SA-201a · Module 1
Layered Architecture
4 min read
Layered architecture is the default. When someone says "standard enterprise application," they are describing layers: presentation, business logic, data access, persistence. Each layer communicates only with the layer directly below it. The pattern is old because it works. It organizes complexity into manageable slices that can be developed, tested, and maintained independently. Most applications start here — and for many applications, this is where they should stay.
- Strengths Simplicity. Separation of concerns. Each layer has a clear responsibility. Developers can work on the business logic without touching the data layer. The presentation can be redesigned without rewriting the API. Teams can specialize by layer. Testing is straightforward — mock the layer below and test the layer above.
- Weaknesses Every request traverses all layers, even when the lower layers add no value for that request.
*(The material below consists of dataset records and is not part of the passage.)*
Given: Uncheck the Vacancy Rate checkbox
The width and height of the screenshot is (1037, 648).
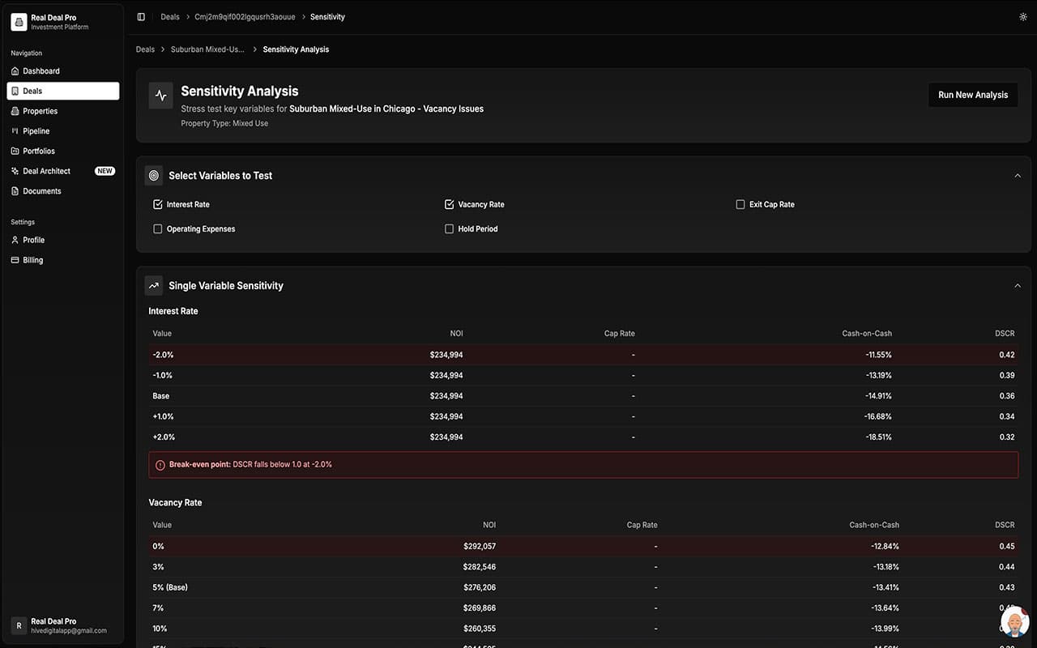Looking at the screenshot, I should point(450,205).
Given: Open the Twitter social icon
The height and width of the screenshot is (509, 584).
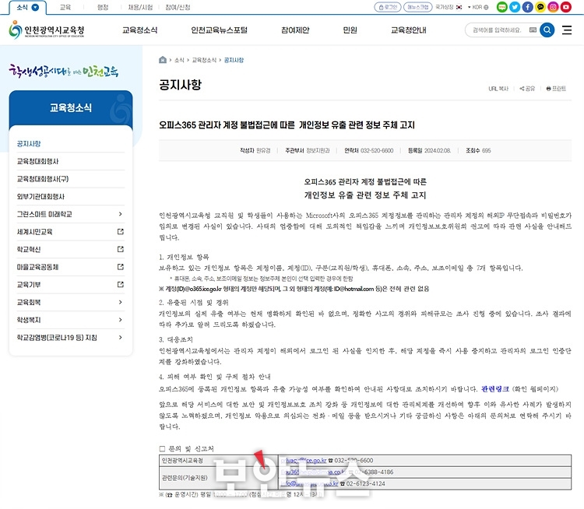Looking at the screenshot, I should [x=515, y=7].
The layers create a deployment monolith — changing one layer requires redeploying the entire stack. Scaling is all-or-nothing. If the business logic layer is the bottleneck, you cannot scale it independently without restructuring.
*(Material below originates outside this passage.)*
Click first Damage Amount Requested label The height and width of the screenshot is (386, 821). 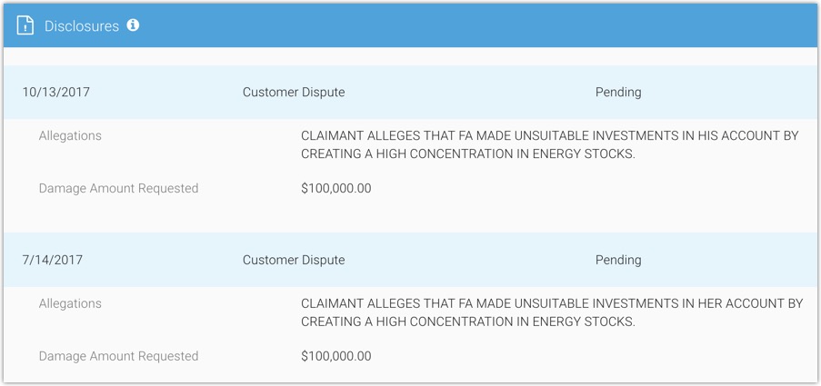(x=118, y=188)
- When to Use Small-to-medium applications with predictable request patterns. Internal tools, CRUD applications, admin dashboards. When the team is small and the deployment target is a single server or serverless function. When simplicity matters more than scalability.
- When to Avoid High-scale applications where different components have different scaling needs. Real-time processing systems where the overhead of layer traversal adds unacceptable latency. When the application has distinct bounded contexts that would benefit from independent deployment.